PERKINS: Sequestration is bad for Virginia
Elected representatives are required occasionally to make decisions that seem to place national security concerns ahead of their constituents’ more narrow interests. Such difficult decisions are the essence of a representational democracy.
This choice was not required in the case of the $492 billion of additional cuts to defense spending that will start to take effect this November as the part of last year’s budget deal known as “sequestration.” Protecting the interests of Virginia’s 11th Congressional District and America’s national security should have been one and the same for local lawmakers.

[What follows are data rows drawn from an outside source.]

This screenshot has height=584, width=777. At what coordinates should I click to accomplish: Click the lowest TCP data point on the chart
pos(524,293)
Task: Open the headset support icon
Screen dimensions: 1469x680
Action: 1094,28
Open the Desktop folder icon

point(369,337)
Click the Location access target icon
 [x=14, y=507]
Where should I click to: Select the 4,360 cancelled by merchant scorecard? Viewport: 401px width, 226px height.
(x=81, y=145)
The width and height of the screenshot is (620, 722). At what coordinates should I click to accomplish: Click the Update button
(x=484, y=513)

Northern Virginia will be second only to the state’s Eastern Shore in terms of the hardest-hit regions in America when the congressionally approved defense cuts take effect. Conservative estimates suggest that Northern Virginia will lose tens of thousands of jobs in both the private and public sectors and billions in revenue. In addition, the trickle-down effect will be felt in the real estate market, food industry and throughout the various service-oriented small businesses that make up the local economy in Fairfax and Prince William counties. Our rising unemployment rate will soar as area industrial giants and small businesses close their doors.

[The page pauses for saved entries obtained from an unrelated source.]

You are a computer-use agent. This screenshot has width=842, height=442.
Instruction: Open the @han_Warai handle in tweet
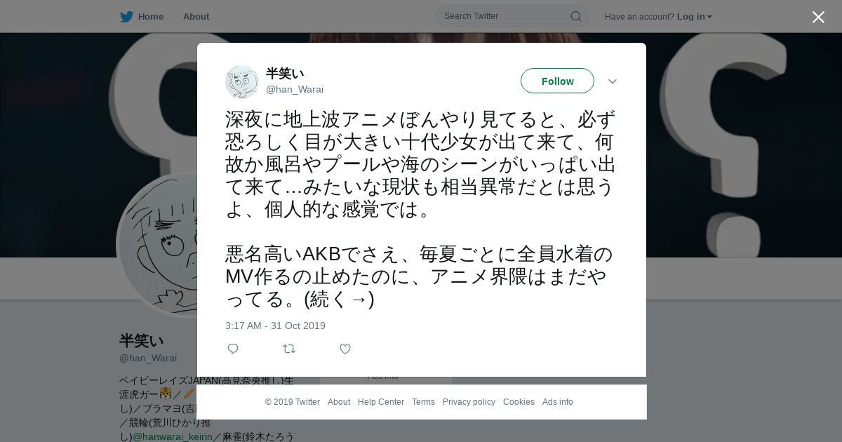tap(295, 89)
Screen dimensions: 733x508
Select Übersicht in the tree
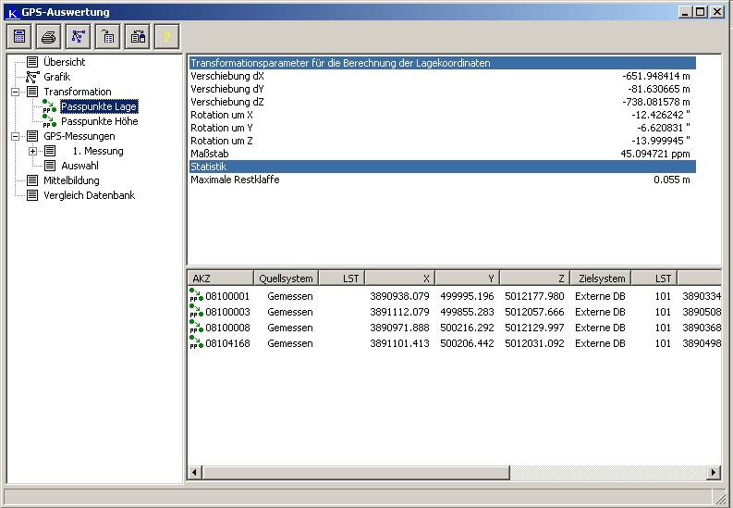(x=64, y=62)

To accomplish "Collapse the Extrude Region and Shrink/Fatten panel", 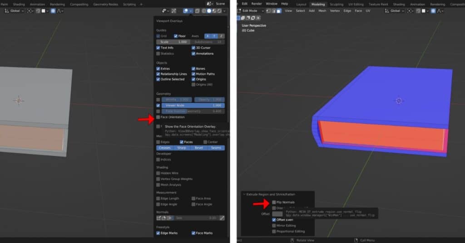I will click(243, 194).
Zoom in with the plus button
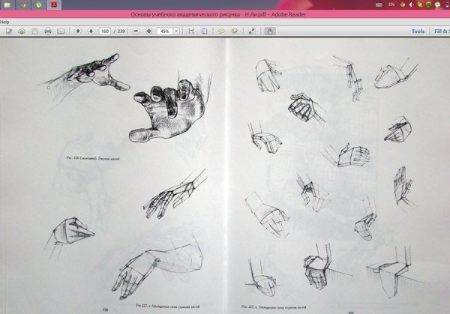 [149, 31]
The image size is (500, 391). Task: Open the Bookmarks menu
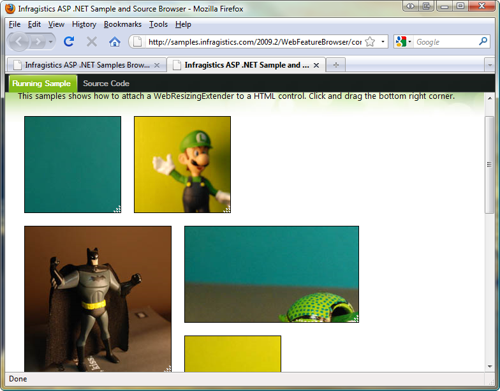pyautogui.click(x=123, y=24)
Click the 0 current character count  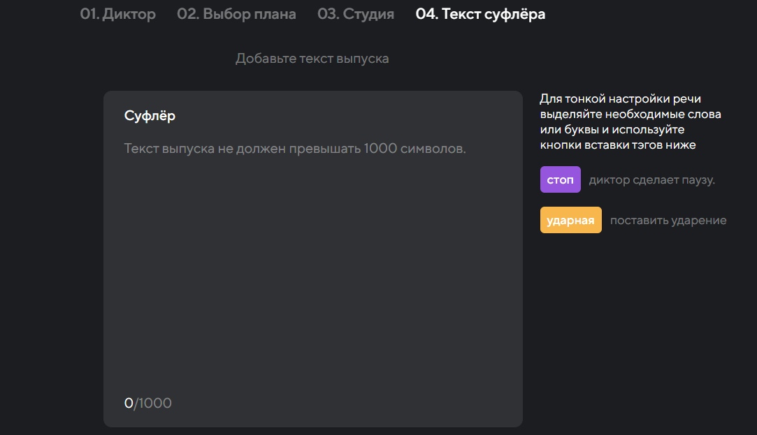[x=129, y=403]
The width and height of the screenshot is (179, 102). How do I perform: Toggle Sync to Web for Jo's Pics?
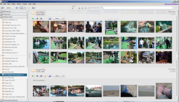[x=173, y=14]
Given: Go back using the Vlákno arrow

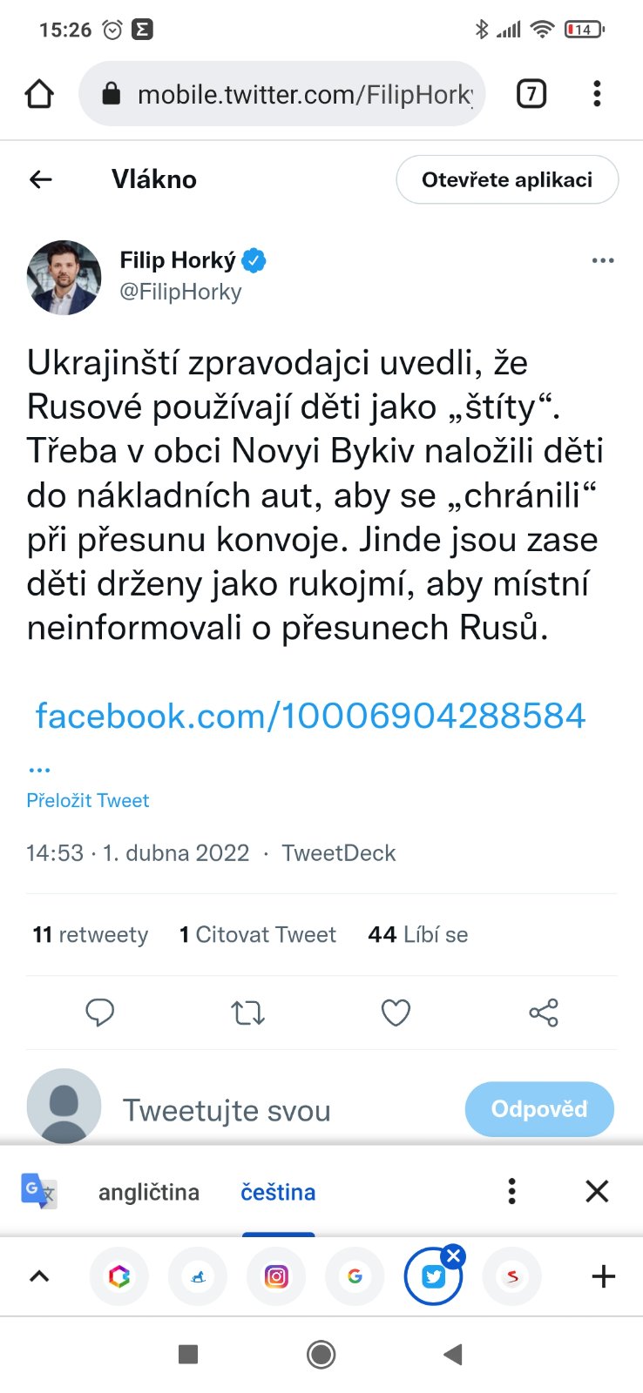Looking at the screenshot, I should click(x=41, y=179).
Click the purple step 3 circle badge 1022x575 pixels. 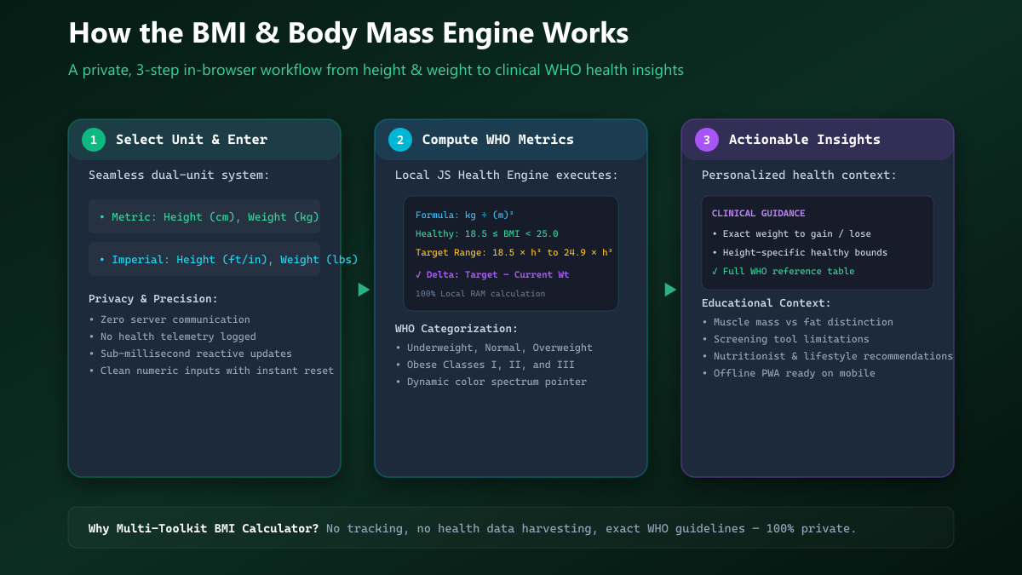click(707, 140)
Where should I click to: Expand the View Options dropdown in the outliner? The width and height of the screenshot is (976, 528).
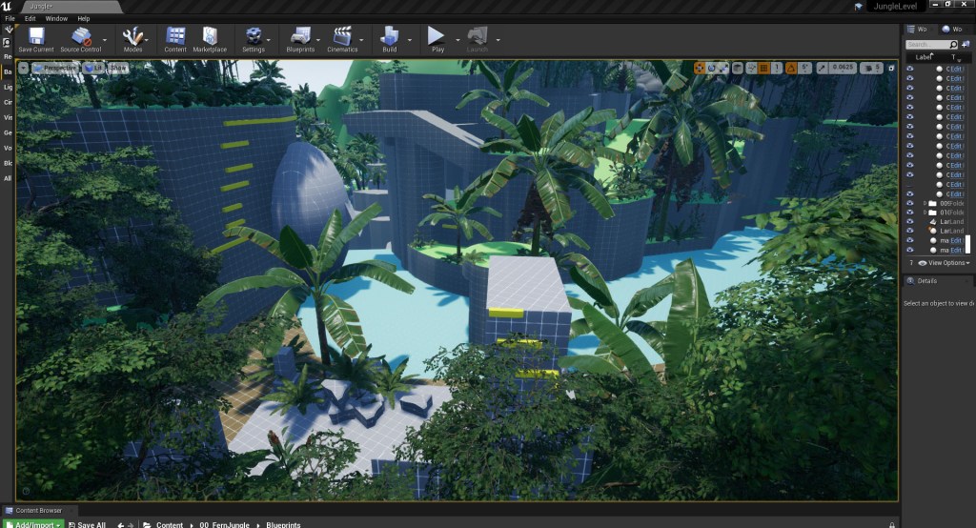point(947,262)

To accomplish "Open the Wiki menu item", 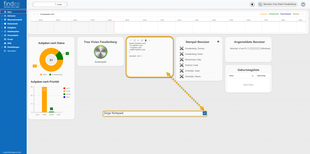I will pos(9,43).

The damage inflicted by sequestration is not isolated to local economic ruin. Sequestration, paired with the $487 billion in additional defense cuts authorized by Congress last year, will reduce America’s military capability to the lowest levels in several generations. More than 100,000 servicemen and women, many of them returning home from multiple deployments, will be handed pink slips and directed to the unemployment line. Many in Congress have turned a deaf ear to the secretary of defense’s warning that sequestration will have a disastrous effect on our ability to meet the country’s national security objectives — the primary purpose of the federal government.
While defense spending makes up a fifth of all government spending, it will absorb a disproportionate cut in funding under the rules of sequestration that will amount to approximately a 10 percent cut to the military. Government entitlement programs, which make up nearly half of our annual budget in 2013, will be trimmed by a mere 1 percent.
Yet here we are, facing an imminent “perfect storm.” We still have a stalled economy with rising unemployment shrouded in a fog of uncertainty. Significant tax increases will rain down on both small businesses and individual taxpayers under Obamacare. Then comes the devastating lightning bolt of sequestration.
Why? Because there really are but two alternatives. We can raise taxes as Virginia’s Democratic Rep. Gerry Connolly and others have suggested, but that almost certainly will have a counterproductive effect on our already struggling local economy. Or, as I believe, we can make reasonable reforms to government programs that will enable us to keep our promise to those 55 years of age or older. We can create a sustainable entitlement system for future generations while making cuts to spending that would not compromise our local economy and ability to protect ourselves.
Sequestration should never have been an option for our lawmakers. It revealed a void of leadership that put both our nation and our local economy at great risk.
Chris Perkins, a retired Army colonel, is the Republican congressional candidate for Virginia’s 11th Congressional District.